As a lifelong athlete myself (if you want the list, we can do that somewhere else, but I'm completely unable to stay loyal to one sport) I'm a rarity. I really don't care what happens around me, what order I put my gear on, or what underwear I'm wearing (er, to an extent... it's hard to do anything in the pair that gives me perma-wedgie).
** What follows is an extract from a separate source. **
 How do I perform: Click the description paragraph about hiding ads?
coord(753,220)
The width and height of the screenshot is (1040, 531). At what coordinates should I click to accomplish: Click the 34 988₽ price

I tried, I really tried, for a while as a soccer goalie (middle school) to believe that a picture of my favorite actor shoved in my soccer sock would bring me luck, but there was no conclusive win/loss record that compared with my sock stuffing escapades, and after a while I got tired of having to fish soggy paper bits out of my shinpads.

As a swimmer/water polo player, I had a ritual of eating Red Vines before a meet/game, but again, I attribute that to me being a Red Vines fiend and it being three hours after lunch more than me believing that the Red Vines actually gave me some sort of psychosomatic boost.

Most of my hockey watching "superstitions" are really just me being dopey, and I'm not firmly attached to any of them. I'm beginning think that the Bears are incapable of scoring a goal if I'm paying full attention, that I either have to be not listening to the radio (like doing the 20 second dash from the car radio to the inside radio) or looking through the viewfinder of the Stalkercam80000. Which would also explain why, the night I was liveblogging, they lost by 2 in a shutout. Will this make me stop watching/listening to the Bears? Ah, no. They're going to have to adapt.

And as for the Pens, well... the Army bobblehead has been stickytacked to the TV since before the season started and they're still playing the upsey-downsey game, so I'm not thinking it's him. They've won one and lost one since my jersey got here, so there's no conclusive evidence there, and no matter how many times I accidentally fall down the back stairs at work into the spare hockey goals and utter Sidney Crosby's favorite swear word, it doesn't seem to influence them to be sympathetic at all.

Of course, I think I did promise them sexual favors at one point if they won, so maybe they're just being belligerent because I haven't shown up in Pittsburgh to make good on the promise yet.